SOURCE DATA:
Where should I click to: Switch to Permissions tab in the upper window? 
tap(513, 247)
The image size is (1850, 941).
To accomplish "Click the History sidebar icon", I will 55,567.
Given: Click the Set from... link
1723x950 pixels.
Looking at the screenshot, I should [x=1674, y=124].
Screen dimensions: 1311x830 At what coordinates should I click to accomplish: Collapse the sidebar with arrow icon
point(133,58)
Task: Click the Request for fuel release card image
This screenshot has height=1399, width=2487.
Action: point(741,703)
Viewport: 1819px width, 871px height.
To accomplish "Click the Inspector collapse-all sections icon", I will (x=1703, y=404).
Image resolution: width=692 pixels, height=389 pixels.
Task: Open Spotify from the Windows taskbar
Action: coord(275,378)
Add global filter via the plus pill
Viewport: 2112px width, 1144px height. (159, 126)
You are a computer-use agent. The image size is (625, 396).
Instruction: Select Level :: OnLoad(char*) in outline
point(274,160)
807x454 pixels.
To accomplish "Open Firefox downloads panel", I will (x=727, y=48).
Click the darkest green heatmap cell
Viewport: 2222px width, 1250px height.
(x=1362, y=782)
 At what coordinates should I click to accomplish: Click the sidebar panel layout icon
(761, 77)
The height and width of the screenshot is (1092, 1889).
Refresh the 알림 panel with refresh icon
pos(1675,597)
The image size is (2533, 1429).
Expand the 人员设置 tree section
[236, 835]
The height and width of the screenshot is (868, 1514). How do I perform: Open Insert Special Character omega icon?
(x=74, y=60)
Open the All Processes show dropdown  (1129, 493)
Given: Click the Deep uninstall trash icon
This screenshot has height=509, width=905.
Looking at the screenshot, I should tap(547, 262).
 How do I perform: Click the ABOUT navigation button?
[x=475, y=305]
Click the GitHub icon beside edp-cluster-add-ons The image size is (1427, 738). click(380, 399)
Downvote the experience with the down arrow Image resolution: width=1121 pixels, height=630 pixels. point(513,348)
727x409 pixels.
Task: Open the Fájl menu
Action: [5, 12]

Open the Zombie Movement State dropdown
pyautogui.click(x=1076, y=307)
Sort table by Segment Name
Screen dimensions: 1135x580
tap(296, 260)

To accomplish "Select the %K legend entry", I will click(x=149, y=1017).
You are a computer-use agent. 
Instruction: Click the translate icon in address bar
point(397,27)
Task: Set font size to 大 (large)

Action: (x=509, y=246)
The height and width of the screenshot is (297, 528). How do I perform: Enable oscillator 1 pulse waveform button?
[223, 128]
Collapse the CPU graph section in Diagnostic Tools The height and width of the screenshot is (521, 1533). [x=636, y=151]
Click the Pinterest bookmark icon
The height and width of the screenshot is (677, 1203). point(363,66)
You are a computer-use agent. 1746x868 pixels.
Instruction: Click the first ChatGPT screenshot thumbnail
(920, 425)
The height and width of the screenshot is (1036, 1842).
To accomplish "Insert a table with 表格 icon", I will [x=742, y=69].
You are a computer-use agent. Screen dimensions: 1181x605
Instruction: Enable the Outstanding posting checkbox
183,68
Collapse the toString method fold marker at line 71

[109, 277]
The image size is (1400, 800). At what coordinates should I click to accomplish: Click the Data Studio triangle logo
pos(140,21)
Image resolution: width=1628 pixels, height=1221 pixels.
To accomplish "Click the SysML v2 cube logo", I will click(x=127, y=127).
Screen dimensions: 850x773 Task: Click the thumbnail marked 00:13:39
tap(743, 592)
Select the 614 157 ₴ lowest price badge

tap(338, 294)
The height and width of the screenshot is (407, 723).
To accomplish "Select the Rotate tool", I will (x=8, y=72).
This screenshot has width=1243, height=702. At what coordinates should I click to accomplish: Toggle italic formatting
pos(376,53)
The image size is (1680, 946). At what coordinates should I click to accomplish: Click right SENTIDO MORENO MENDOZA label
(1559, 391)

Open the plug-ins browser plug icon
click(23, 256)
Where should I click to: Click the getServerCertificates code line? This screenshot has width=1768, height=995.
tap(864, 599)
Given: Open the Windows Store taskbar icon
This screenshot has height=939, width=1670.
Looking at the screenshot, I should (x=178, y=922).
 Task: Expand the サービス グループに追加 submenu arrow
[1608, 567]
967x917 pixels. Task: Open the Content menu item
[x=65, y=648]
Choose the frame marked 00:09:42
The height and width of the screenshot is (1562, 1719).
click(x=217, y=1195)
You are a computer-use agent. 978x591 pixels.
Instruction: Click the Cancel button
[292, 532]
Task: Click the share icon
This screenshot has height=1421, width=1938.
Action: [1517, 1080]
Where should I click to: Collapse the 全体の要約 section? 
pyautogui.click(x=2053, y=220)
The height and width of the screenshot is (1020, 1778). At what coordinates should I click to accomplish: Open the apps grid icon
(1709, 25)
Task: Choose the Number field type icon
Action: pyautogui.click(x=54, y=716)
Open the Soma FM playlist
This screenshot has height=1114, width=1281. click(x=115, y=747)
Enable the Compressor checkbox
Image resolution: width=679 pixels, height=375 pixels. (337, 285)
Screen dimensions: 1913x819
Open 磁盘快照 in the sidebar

TASK ITEM: Across the data above, how many lines include the word "agent"? Give only the number.

EXERCISE SOLUTION: 5